# Afternoon Ladies and Gents



## Urses Hunter (Apr 26, 2011)

Hi all long time lurker from N. Wi. Shot my first animal at the age of 3 with archery equipment in 1963. A squirrel. Bow was a recurve, arrows were cedar, head was rubber suction cup. Squirrel lived and no the suction cup didn't stick. But I have never looked back from that day and enjoy archery as much today as that day in 1963. 

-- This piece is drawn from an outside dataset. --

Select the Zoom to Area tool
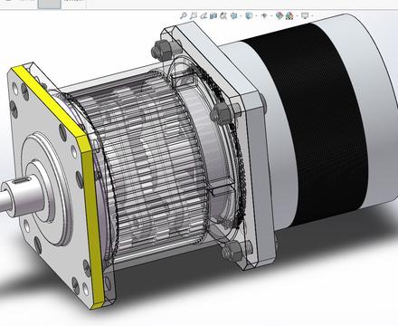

Enjoy hunting Bruins with my hounds till mid Oct. And then its whitetails through December. After that its predator hunting till Turkey season and then the cycle starts all over again.

See ya around!


----------



## BlacktailBryan (Aug 12, 2010)

Welcome to AT!


----------



## Double S (Mar 30, 2008)

Welcome to AT.


----------



## THE BULL (Feb 24, 2009)

Welcome to AT...Enjoy!


----------



## Dthbyhoyt (Dec 4, 2004)

:welcome: 2 ArcheryTalk


----------



## dnbnt (Aug 27, 2006)

Welcome fellow cheesehead!:darkbeer:


----------



## Tim Roberts (Jul 13, 2002)

Urses Hunter.


----------



## rycountryboy (Feb 21, 2008)

*:welcome: to AT*


----------



## DeerHuntin79923 (Dec 15, 2007)

Welcome to AT!!!


----------



## John C (Dec 6, 2010)

Welcome!:welcomesign:

Love your Avitar.


----------



## wicked1Joe (May 19, 2009)

:wav:

*Welcome to AT*

:wav:


----------



## bushmasterar15 (Oct 23, 2004)

Welcome to Archery Talk.


----------